McCaslin is a strong advocate of economic
development efforts, and said the county should
continue investing about $300,000 per year in the
Spokane EDC.

The drop in the number of real jobs versus the EDC’s
projections is not unusual, said Donald Epley, a
professor at Washington State University Spokane.
Epley, who has been compiling growth data on
Spokane and Kootenai counties, said projections are
just that — an educated guess.

Epley also said the EDC’s goal of shedding a
jobs-only measurement is occurring across the
country.

“This is not a Spokane phenomenon. It’s a national
concern,” said Epley, fueled by debates on growth
management and economic vitality.

“More and more community groups are raising the
question of how one best measures their successes,”
Epley said.

Beyond simply trotting out numbers, development
groups need to ask if they’re recruiting the right kinds
of jobs, he added.

“I don’t know much about the (2,574) jobs recruited
here. But some jobs are more important than others.
You want jobs that pay people enough that they can
buy homes, or a car,” he said.

Spokane’s EDC hasn’t generated enough data yet to
determine the quality of those jobs. The recruitment
agency also needs to better establish how many jobs
really came from its efforts, Epley said.

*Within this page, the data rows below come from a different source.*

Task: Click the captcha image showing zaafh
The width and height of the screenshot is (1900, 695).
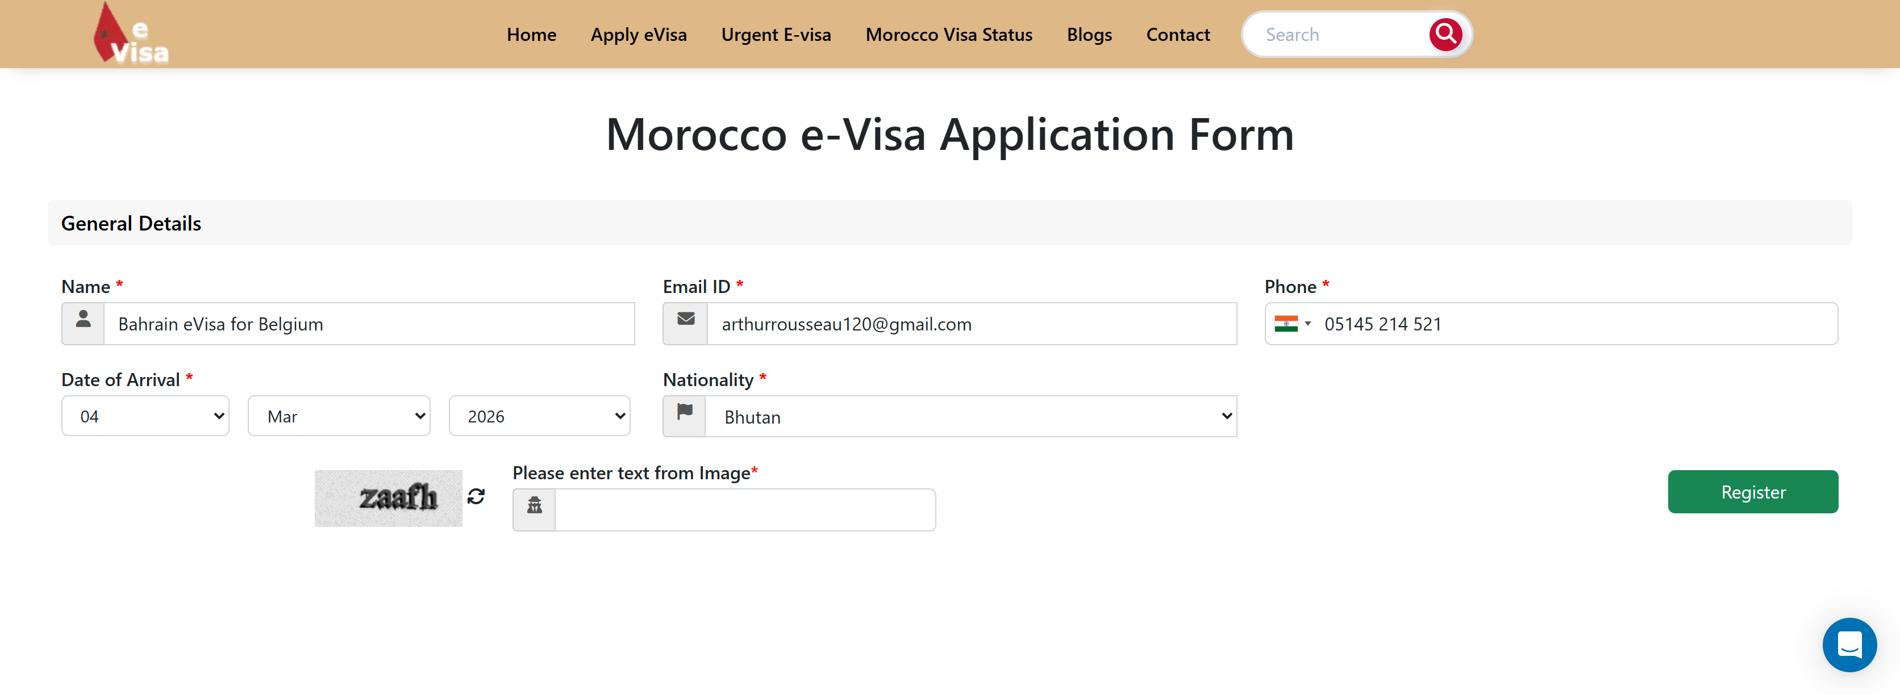Action: point(388,498)
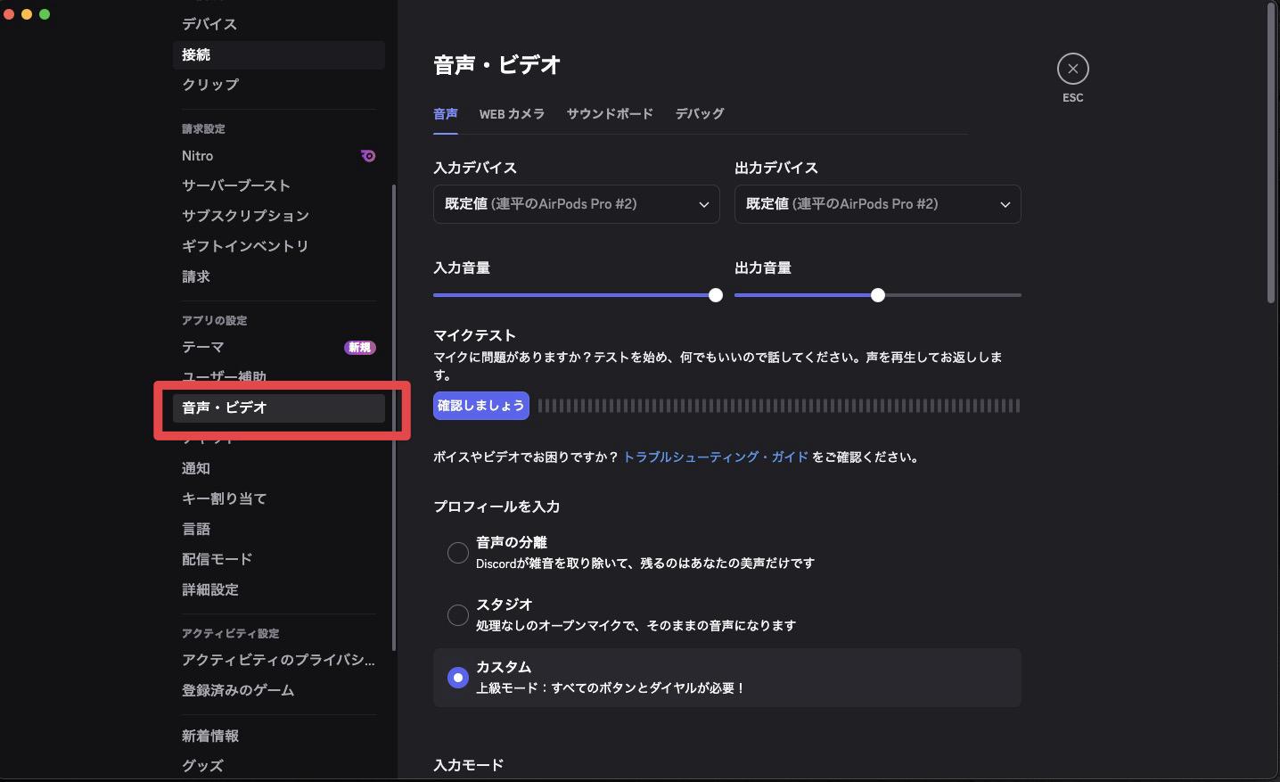Select the 音声の分離 voice profile
The image size is (1280, 782).
[x=457, y=552]
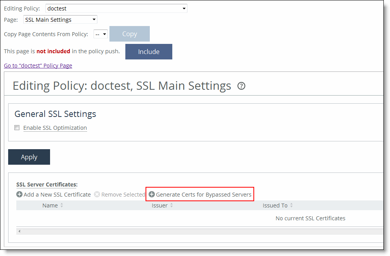Click the plus icon for Add a New SSL Certificate
The height and width of the screenshot is (256, 390).
tap(19, 195)
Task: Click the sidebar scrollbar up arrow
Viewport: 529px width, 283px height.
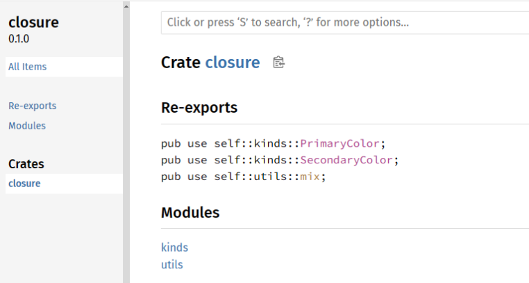Action: tap(126, 6)
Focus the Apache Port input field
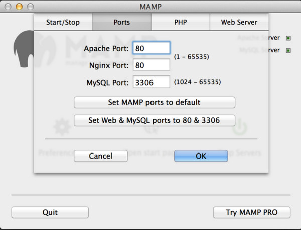The height and width of the screenshot is (230, 301). coord(152,48)
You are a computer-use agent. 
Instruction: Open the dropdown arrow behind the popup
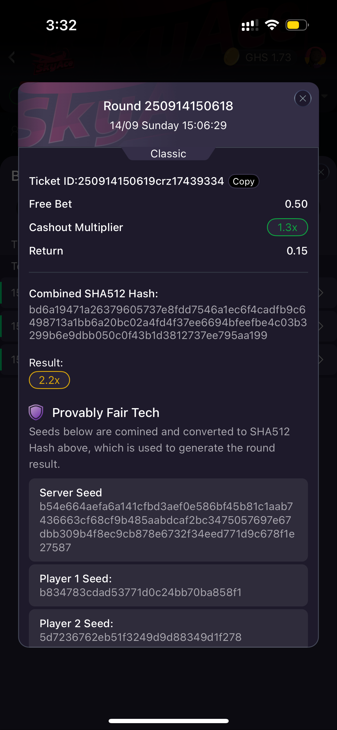click(x=325, y=96)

“It’s worth asking how many of those jobs (between
1994 and 1999) would have come here anyway,” he
said.

State job data, for instance, shows that between
1994 and 1999, Spokane County’s nonfarm jobs
increased by 11,000 per year, on average.

“It’s difficult to document what proportion of those
jobs were created by one agency without details on
individual firm employment,” Epley said.

What’s the best way to measure how the EDC
performs?

Epley admits he has no simple answer. He advocates
the creation of data that tracks more indicators — not
just job growth, but home ownership, income levels
and building permits.

The result would be a measurement matrix that
includes social and environmental factors, not just
business statistics, Epley said.

He also contends that the EDC needs to be more
accountable for the money it spends.

“We citizens have a right to say, `We’ve given you a
lot of money. Why can’t you give us good data that
lets us measure the impact of your work?”’

EDC officials would embrace a broader, more
inclusive way “to track the health and wealth of this
community,” Turner said.

In the future, the EDC hopes to be a key partner in
defining a comprehensive economic development
plan, Turner said.

The EDC has moved beyond focusing on recruitment
of jobs, Turner said. It’s added job retention and
business support, helping existing companies expand
or at least survive hard times.

Turner also agreed that measuring job growth misses
other critical community indicators.

In late 2000, he addressed the Spokane City Council
to summarize recruitment successes and plead for
more funding.

He was feeling good about the EDC’s work.

“People in our business would give their right arm to
repeat the year we had just had,” Turner recalled.

He then sat down and listened as city Human
Services officials told the council about the growing
number of impoverished people in Spokane without
shelter.

“That meeting demonstrated how wrong I was
assuming there’s a strong link between job growth
and reduction in poverty,” said Turner.